- Recorded data -
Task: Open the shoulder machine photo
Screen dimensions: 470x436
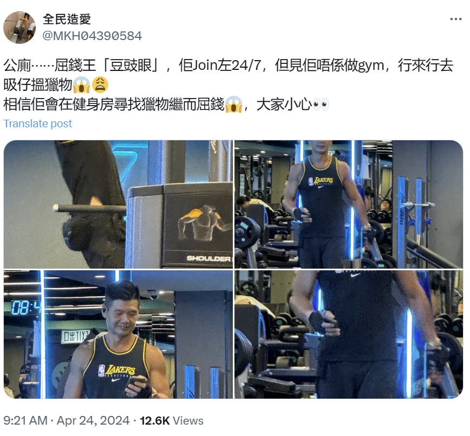Action: (118, 204)
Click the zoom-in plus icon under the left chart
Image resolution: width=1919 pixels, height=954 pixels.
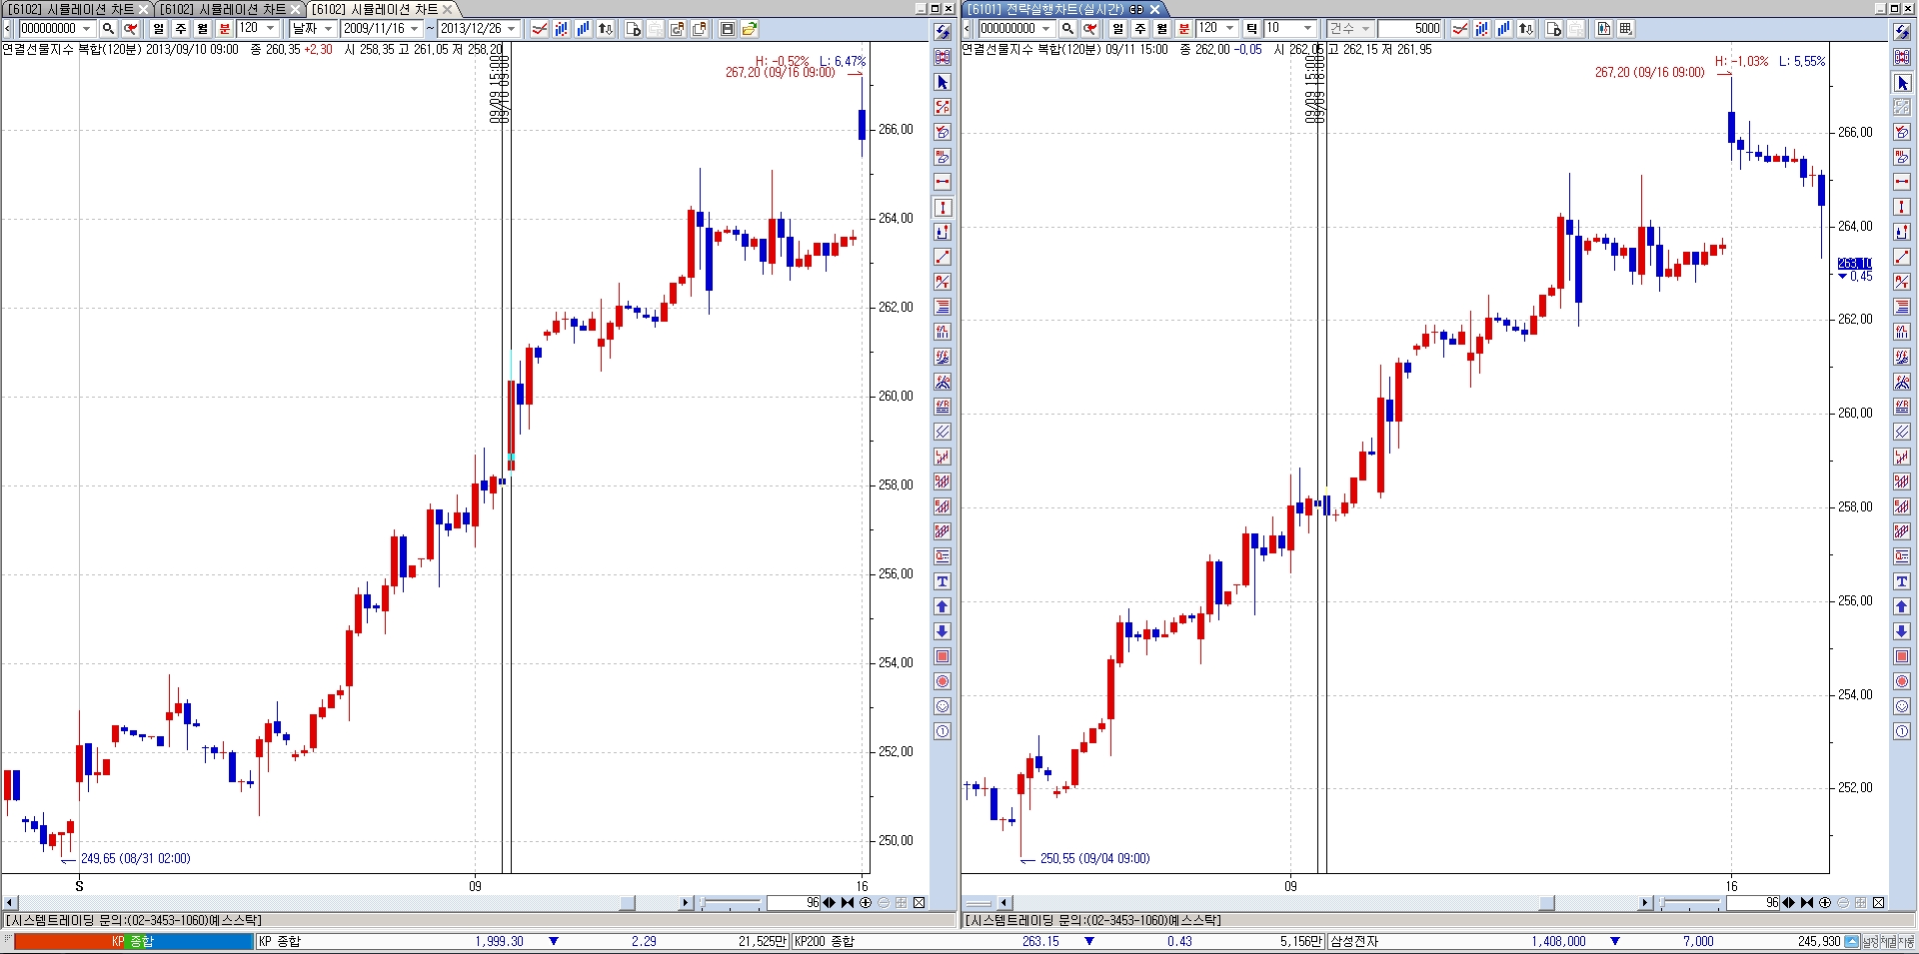(866, 903)
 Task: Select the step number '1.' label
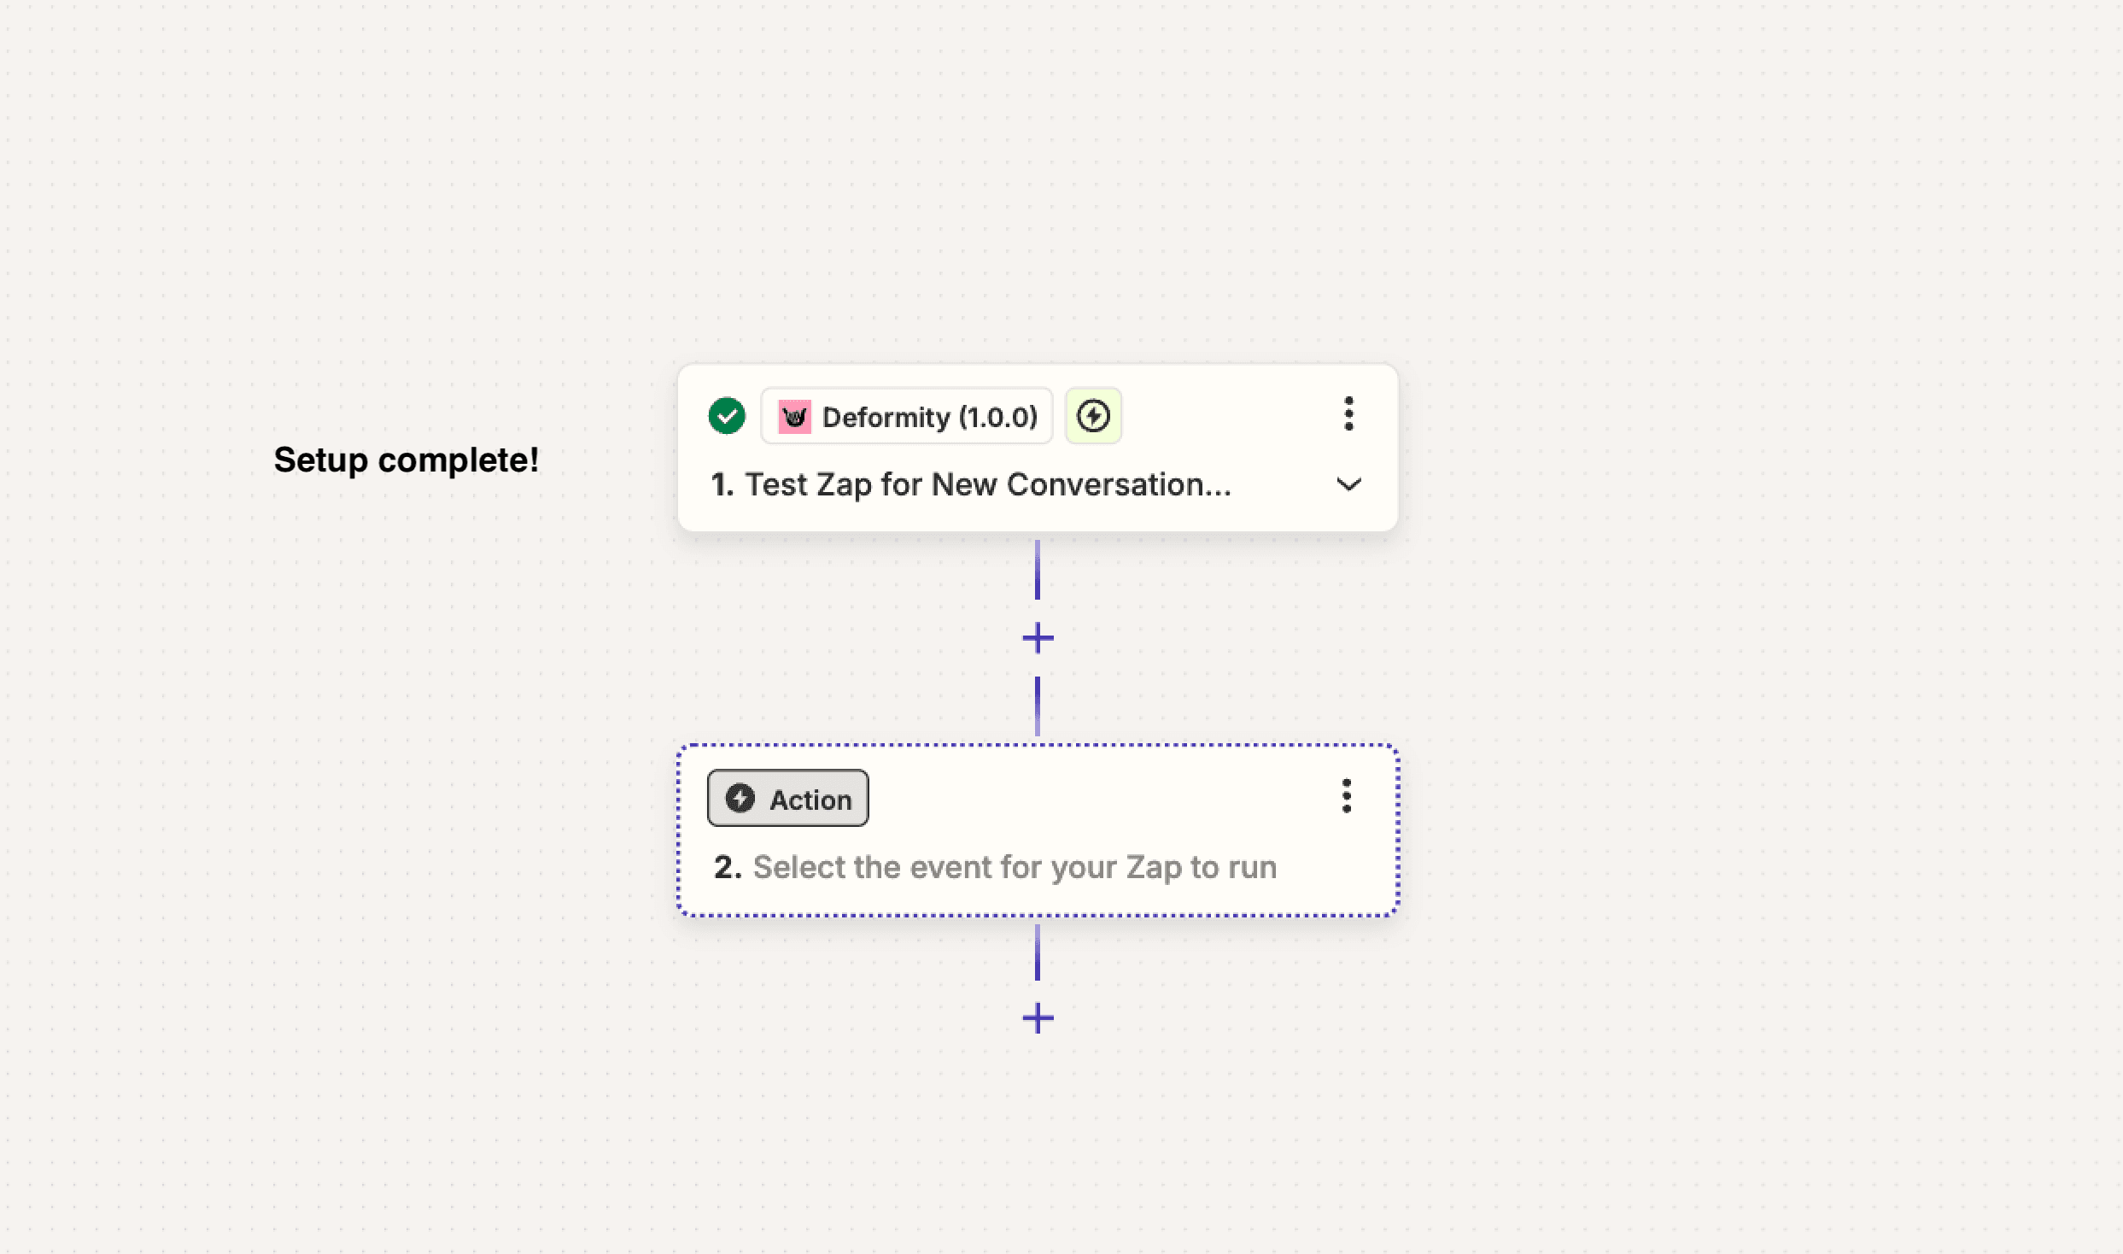point(722,484)
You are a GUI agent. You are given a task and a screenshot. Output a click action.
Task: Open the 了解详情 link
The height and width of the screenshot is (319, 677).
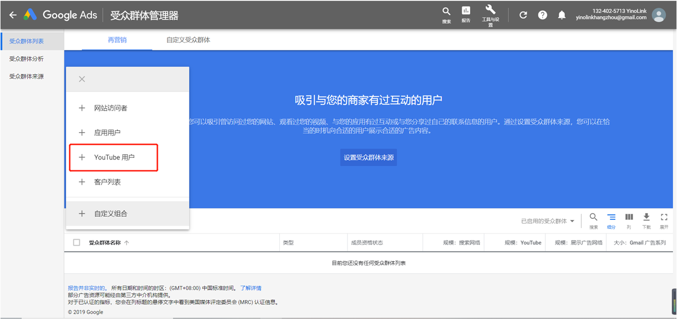tap(250, 288)
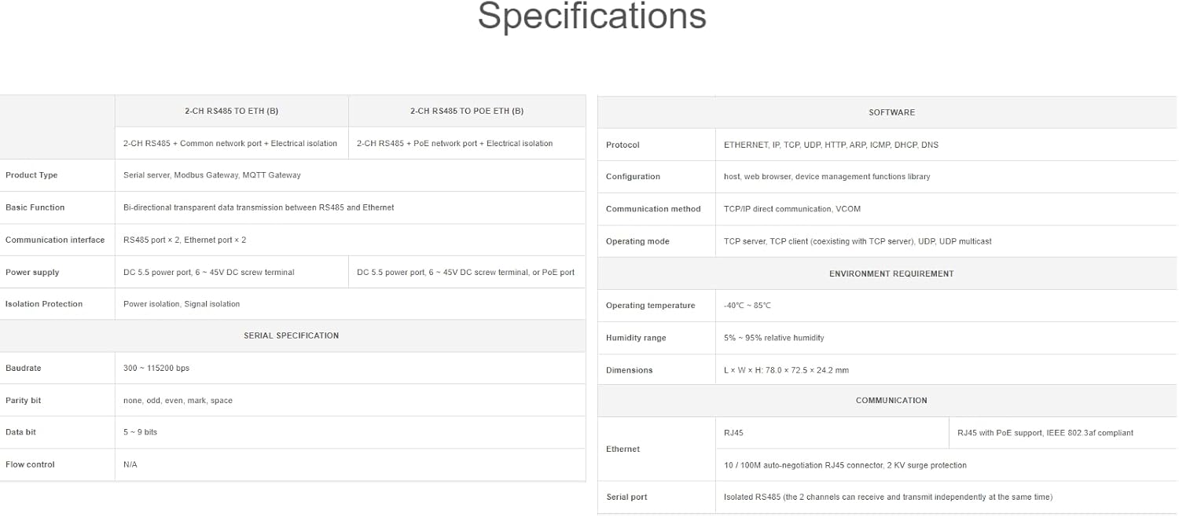This screenshot has height=517, width=1179.
Task: Click the Dimensions value cell
Action: coord(946,370)
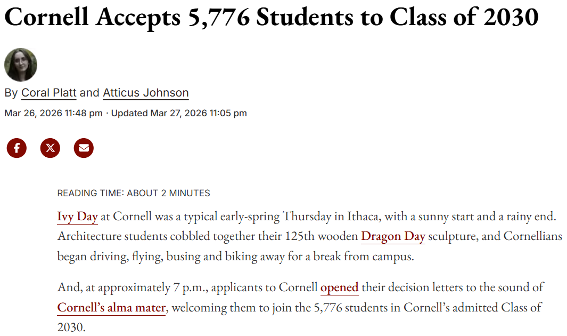Click the reading time label

pyautogui.click(x=133, y=193)
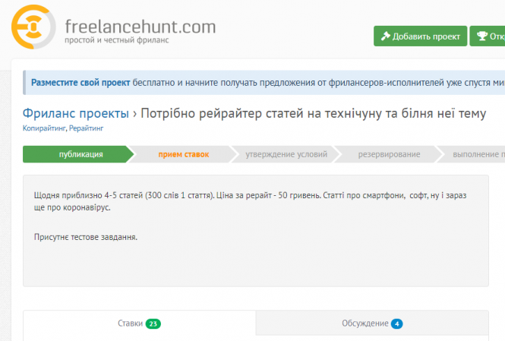Go to Фриланс проекты breadcrumb
This screenshot has width=505, height=341.
76,113
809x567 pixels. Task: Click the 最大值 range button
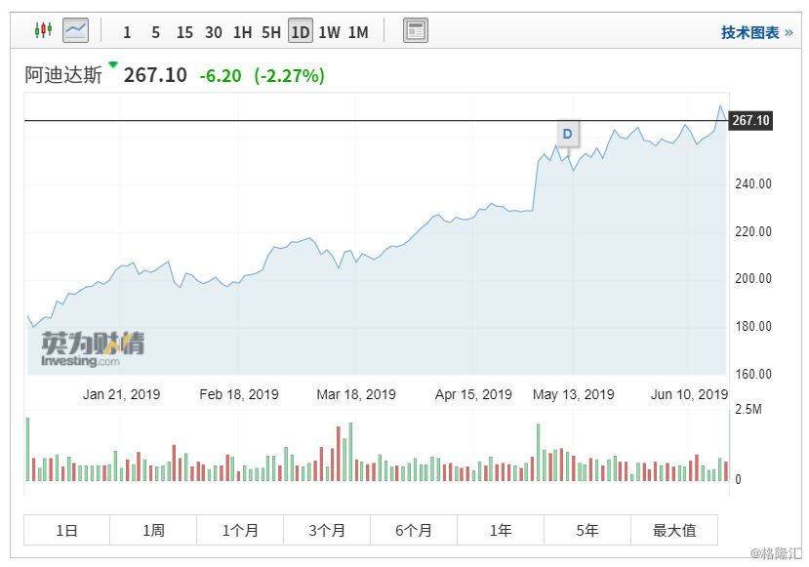[674, 530]
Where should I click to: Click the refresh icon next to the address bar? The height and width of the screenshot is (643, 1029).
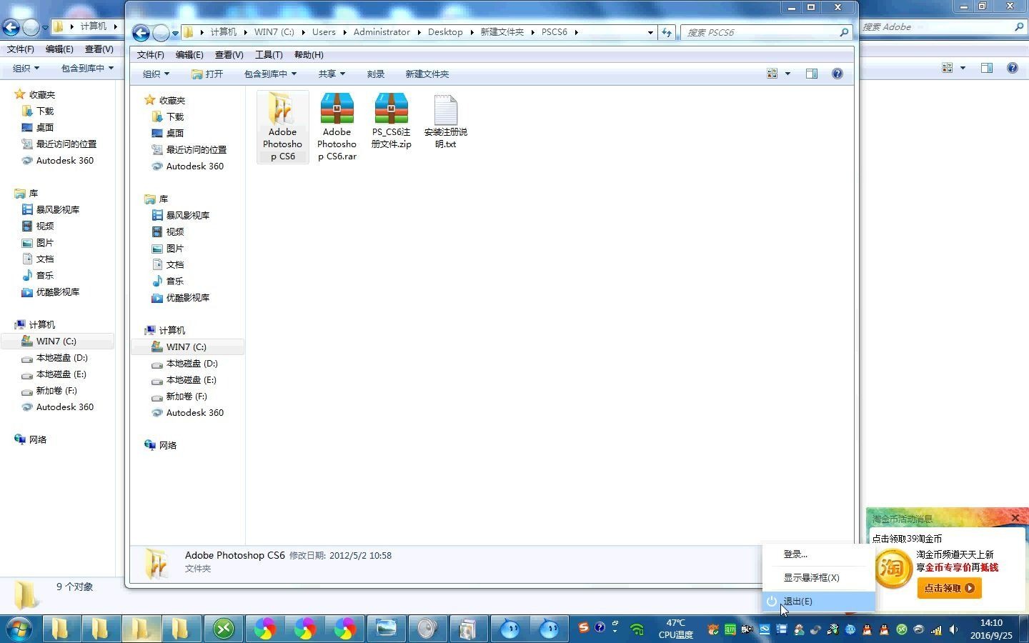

- Instructions for the task -
Search the entries for the string "icon" and return each line where it turns up.

- Response to the task -
Click the zoom-in plus icon under the left chart
Where should I click to: Click the refresh icon next to the address bar? The height and width of the screenshot is (643, 1029).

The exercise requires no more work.